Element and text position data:

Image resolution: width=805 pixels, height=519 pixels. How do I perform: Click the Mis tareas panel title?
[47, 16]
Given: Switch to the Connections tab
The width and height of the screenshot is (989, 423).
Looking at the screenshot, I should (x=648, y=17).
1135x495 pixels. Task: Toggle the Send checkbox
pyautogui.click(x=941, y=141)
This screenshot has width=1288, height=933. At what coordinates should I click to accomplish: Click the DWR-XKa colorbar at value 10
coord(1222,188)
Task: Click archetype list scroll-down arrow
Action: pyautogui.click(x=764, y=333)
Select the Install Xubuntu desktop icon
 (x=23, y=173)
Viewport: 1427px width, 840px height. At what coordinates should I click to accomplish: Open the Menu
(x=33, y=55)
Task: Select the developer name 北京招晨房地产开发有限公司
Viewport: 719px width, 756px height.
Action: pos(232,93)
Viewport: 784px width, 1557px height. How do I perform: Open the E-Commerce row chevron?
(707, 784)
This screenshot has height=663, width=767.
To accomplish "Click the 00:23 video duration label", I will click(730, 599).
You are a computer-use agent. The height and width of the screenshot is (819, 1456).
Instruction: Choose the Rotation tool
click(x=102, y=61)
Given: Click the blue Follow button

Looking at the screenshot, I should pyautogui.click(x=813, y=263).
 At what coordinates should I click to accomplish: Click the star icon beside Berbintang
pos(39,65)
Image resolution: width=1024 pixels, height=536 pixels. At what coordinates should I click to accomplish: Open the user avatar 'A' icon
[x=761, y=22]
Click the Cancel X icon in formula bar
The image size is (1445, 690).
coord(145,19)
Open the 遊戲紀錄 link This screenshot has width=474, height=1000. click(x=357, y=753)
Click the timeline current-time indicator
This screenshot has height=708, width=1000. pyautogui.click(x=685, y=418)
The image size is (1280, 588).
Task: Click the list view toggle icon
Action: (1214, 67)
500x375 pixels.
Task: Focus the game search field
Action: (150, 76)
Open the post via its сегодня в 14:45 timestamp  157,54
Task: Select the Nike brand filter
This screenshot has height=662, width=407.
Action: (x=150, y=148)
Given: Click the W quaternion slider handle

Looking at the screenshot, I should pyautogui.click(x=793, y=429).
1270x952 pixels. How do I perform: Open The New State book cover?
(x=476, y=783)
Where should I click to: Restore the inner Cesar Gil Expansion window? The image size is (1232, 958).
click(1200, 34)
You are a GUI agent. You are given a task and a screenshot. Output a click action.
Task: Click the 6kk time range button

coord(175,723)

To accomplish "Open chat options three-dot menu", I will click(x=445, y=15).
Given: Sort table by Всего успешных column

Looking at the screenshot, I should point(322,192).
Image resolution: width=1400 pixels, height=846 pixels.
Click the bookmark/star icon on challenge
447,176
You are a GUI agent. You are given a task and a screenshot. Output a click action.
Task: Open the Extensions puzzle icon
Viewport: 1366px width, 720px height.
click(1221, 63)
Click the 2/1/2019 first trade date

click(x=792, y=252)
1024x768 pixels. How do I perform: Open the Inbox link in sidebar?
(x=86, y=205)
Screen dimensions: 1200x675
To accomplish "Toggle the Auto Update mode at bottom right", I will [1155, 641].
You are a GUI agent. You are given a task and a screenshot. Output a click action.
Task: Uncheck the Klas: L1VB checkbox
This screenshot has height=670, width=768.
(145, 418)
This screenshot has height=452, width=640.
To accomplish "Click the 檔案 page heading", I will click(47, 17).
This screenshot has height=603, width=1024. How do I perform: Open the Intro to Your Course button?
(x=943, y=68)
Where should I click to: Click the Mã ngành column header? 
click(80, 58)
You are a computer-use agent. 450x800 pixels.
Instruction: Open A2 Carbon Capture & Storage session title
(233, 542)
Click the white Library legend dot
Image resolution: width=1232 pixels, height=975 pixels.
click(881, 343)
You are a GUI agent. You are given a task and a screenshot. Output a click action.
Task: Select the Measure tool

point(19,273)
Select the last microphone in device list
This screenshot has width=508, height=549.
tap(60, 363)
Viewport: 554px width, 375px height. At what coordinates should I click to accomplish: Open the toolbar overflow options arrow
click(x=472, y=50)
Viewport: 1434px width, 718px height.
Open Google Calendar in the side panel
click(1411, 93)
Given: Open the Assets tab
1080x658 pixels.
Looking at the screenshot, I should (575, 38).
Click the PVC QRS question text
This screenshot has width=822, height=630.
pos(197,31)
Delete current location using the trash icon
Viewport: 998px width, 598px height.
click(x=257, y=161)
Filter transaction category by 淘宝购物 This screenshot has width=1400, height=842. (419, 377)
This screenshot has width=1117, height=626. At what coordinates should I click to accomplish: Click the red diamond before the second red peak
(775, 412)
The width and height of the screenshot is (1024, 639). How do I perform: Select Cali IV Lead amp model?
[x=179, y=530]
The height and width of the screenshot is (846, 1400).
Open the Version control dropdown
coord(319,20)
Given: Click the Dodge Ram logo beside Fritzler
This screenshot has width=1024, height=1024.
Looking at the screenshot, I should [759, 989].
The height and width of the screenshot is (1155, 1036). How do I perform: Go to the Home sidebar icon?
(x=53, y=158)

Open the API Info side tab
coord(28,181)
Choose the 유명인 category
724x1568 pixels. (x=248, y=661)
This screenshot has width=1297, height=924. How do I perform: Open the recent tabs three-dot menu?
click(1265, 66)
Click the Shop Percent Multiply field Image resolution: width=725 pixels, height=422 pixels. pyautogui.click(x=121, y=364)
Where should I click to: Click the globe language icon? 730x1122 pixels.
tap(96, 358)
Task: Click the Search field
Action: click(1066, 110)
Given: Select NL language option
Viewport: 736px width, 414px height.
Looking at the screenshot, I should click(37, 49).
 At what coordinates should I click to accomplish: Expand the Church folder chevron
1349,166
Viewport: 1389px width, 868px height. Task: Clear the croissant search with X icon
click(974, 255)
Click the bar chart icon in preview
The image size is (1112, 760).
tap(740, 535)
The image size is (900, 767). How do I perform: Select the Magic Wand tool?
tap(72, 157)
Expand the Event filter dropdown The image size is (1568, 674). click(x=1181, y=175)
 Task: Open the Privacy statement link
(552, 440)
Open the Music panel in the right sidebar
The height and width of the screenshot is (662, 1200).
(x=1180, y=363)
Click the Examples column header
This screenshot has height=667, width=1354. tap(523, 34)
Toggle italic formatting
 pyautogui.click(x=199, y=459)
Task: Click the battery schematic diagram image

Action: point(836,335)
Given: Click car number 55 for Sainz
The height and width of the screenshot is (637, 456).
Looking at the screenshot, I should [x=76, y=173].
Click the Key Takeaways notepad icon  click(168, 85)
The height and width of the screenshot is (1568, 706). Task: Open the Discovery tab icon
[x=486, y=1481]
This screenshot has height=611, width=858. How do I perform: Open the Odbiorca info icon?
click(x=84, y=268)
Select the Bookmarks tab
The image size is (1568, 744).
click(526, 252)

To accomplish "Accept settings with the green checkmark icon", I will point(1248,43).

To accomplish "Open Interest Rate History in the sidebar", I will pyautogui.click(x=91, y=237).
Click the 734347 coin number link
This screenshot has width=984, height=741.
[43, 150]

• [AIM] Please transcribe all of the entries above word for word, keeping every line and character unchanged.

• [RESPONSE FOR THIS EXERCISE]
Image resolution: width=805 pixels, height=519 pixels. How do I perform: Click the Mis tareas panel title?
[47, 16]
Given: Switch to the Connections tab
The width and height of the screenshot is (989, 423).
Looking at the screenshot, I should (x=648, y=17).
1135x495 pixels. Task: Toggle the Send checkbox
pyautogui.click(x=941, y=141)
This screenshot has width=1288, height=933. At what coordinates should I click to accomplish: Click the DWR-XKa colorbar at value 10
coord(1222,188)
Task: Click archetype list scroll-down arrow
Action: pyautogui.click(x=764, y=333)
Select the Install Xubuntu desktop icon
 (x=23, y=173)
Viewport: 1427px width, 840px height. At what coordinates should I click to accomplish: Open the Menu
(x=33, y=55)
Task: Select the developer name 北京招晨房地产开发有限公司
Viewport: 719px width, 756px height.
Action: pos(232,93)
Viewport: 784px width, 1557px height. How do I perform: Open the E-Commerce row chevron?
(707, 784)
This screenshot has height=663, width=767.
To accomplish "Click the 00:23 video duration label", I will click(730, 599).
You are a computer-use agent. The height and width of the screenshot is (819, 1456).
Instruction: Choose the Rotation tool
click(x=102, y=61)
Given: Click the blue Follow button

Looking at the screenshot, I should pyautogui.click(x=813, y=263).
 At what coordinates should I click to accomplish: Click the star icon beside Berbintang
pos(39,65)
Image resolution: width=1024 pixels, height=536 pixels. At what coordinates should I click to accomplish: Open the user avatar 'A' icon
[x=761, y=22]
Click the Cancel X icon in formula bar
The image size is (1445, 690).
coord(145,19)
Open the 遊戲紀錄 link This screenshot has width=474, height=1000. click(x=357, y=753)
Click the timeline current-time indicator
This screenshot has height=708, width=1000. pyautogui.click(x=685, y=418)
The image size is (1280, 588).
Task: Click the list view toggle icon
Action: (1214, 67)
500x375 pixels.
Task: Focus the game search field
Action: (150, 76)
Open the post via its сегодня в 14:45 timestamp  157,54
Task: Select the Nike brand filter
This screenshot has height=662, width=407.
Action: (x=150, y=148)
Given: Click the W quaternion slider handle

Looking at the screenshot, I should pyautogui.click(x=793, y=429).
1270x952 pixels. How do I perform: Open The New State book cover?
(x=476, y=783)
Where should I click to: Restore the inner Cesar Gil Expansion window? The image size is (1232, 958).
click(1200, 34)
You are a GUI agent. You are given a task and a screenshot. Output a click action.
Task: Click the 6kk time range button

coord(175,723)

To accomplish "Open chat options three-dot menu", I will click(x=445, y=15).
Given: Sort table by Всего успешных column

Looking at the screenshot, I should point(322,192).
Image resolution: width=1400 pixels, height=846 pixels.
Click the bookmark/star icon on challenge
447,176
You are a GUI agent. You are given a task and a screenshot. Output a click action.
Task: Open the Extensions puzzle icon
Viewport: 1366px width, 720px height.
click(1221, 63)
Click the 2/1/2019 first trade date

click(x=792, y=252)
1024x768 pixels. How do I perform: Open the Inbox link in sidebar?
(x=86, y=205)
Screen dimensions: 1200x675
To accomplish "Toggle the Auto Update mode at bottom right", I will [1155, 641].
You are a GUI agent. You are given a task and a screenshot. Output a click action.
Task: Uncheck the Klas: L1VB checkbox
This screenshot has height=670, width=768.
(145, 418)
This screenshot has height=452, width=640.
To accomplish "Click the 檔案 page heading", I will click(47, 17).
This screenshot has height=603, width=1024. How do I perform: Open the Intro to Your Course button?
(x=943, y=68)
Where should I click to: Click the Mã ngành column header? 
click(80, 58)
You are a computer-use agent. 450x800 pixels.
Instruction: Open A2 Carbon Capture & Storage session title
(233, 542)
Click the white Library legend dot
Image resolution: width=1232 pixels, height=975 pixels.
click(881, 343)
You are a GUI agent. You are given a task and a screenshot. Output a click action.
Task: Select the Measure tool

point(19,273)
Select the last microphone in device list
This screenshot has width=508, height=549.
tap(60, 363)
Viewport: 554px width, 375px height. At what coordinates should I click to accomplish: Open the toolbar overflow options arrow
click(x=472, y=50)
Viewport: 1434px width, 718px height.
Open Google Calendar in the side panel
click(1411, 93)
Given: Open the Assets tab
1080x658 pixels.
Looking at the screenshot, I should (575, 38).
Click the PVC QRS question text
This screenshot has width=822, height=630.
pos(197,31)
Delete current location using the trash icon
Viewport: 998px width, 598px height.
click(x=257, y=161)
Filter transaction category by 淘宝购物 This screenshot has width=1400, height=842. (419, 377)
This screenshot has width=1117, height=626. At what coordinates should I click to accomplish: Click the red diamond before the second red peak
(775, 412)
The width and height of the screenshot is (1024, 639). How do I perform: Select Cali IV Lead amp model?
[x=179, y=530]
The height and width of the screenshot is (846, 1400).
Open the Version control dropdown
coord(319,20)
Given: Click the Dodge Ram logo beside Fritzler
This screenshot has width=1024, height=1024.
Looking at the screenshot, I should [759, 989].
The height and width of the screenshot is (1155, 1036). How do I perform: Go to the Home sidebar icon?
(x=53, y=158)

Open the API Info side tab
coord(28,181)
Choose the 유명인 category
724x1568 pixels. (x=248, y=661)
This screenshot has width=1297, height=924. How do I perform: Open the recent tabs three-dot menu?
click(1265, 66)
Click the Shop Percent Multiply field Image resolution: width=725 pixels, height=422 pixels. pyautogui.click(x=121, y=364)
Where should I click to: Click the globe language icon? 730x1122 pixels.
tap(96, 358)
Task: Click the Search field
Action: click(1066, 110)
Given: Select NL language option
Viewport: 736px width, 414px height.
Looking at the screenshot, I should click(37, 49).
 At what coordinates should I click to accomplish: Expand the Church folder chevron
1349,166
Viewport: 1389px width, 868px height. Task: Clear the croissant search with X icon
click(974, 255)
Click the bar chart icon in preview
The image size is (1112, 760).
tap(740, 535)
The image size is (900, 767). How do I perform: Select the Magic Wand tool?
tap(72, 157)
Expand the Event filter dropdown The image size is (1568, 674). click(x=1181, y=175)
 Task: Open the Privacy statement link
(552, 440)
Open the Music panel in the right sidebar
The height and width of the screenshot is (662, 1200).
(x=1180, y=363)
Click the Examples column header
This screenshot has height=667, width=1354. tap(523, 34)
Toggle italic formatting
 pyautogui.click(x=199, y=459)
Task: Click the battery schematic diagram image

Action: point(836,335)
Given: Click car number 55 for Sainz
The height and width of the screenshot is (637, 456).
Looking at the screenshot, I should [x=76, y=173].
Click the Key Takeaways notepad icon  click(168, 85)
The height and width of the screenshot is (1568, 706). Task: Open the Discovery tab icon
[x=486, y=1481]
This screenshot has height=611, width=858. How do I perform: Open the Odbiorca info icon?
click(x=84, y=268)
Select the Bookmarks tab
The image size is (1568, 744).
click(526, 252)

To accomplish "Accept settings with the green checkmark icon", I will point(1248,43).

To accomplish "Open Interest Rate History in the sidebar", I will pyautogui.click(x=91, y=237).
Click the 734347 coin number link
This screenshot has width=984, height=741.
[43, 150]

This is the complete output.